Exercise brief -
Copy out every line of the data below that contains the string "size". Match case exactly.
-- begin Provided data --
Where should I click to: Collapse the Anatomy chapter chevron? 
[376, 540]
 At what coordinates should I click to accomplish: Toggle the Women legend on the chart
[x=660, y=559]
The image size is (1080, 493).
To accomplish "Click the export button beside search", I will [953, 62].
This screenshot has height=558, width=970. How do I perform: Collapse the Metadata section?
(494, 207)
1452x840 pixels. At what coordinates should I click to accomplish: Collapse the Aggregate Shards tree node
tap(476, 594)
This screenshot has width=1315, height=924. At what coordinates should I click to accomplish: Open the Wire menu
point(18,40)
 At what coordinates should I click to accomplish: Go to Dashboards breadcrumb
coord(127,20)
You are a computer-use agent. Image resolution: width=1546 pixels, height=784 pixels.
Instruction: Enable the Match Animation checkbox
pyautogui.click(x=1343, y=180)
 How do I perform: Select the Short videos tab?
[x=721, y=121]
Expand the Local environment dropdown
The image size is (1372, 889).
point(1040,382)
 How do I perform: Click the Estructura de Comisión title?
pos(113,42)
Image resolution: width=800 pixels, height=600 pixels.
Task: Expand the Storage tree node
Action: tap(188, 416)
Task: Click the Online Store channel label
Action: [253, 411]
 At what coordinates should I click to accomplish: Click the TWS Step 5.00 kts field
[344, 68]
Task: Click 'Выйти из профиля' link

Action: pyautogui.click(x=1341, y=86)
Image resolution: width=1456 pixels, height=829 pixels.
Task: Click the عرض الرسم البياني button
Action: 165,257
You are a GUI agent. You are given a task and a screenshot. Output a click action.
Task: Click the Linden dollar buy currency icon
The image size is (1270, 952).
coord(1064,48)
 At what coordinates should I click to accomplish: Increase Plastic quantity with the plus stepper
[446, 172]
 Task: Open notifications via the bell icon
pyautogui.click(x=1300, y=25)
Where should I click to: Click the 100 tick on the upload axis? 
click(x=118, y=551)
-- end Provided data --
Result for this task -
The image size is (1080, 493).
The image size is (1372, 889).
The image size is (1270, 952).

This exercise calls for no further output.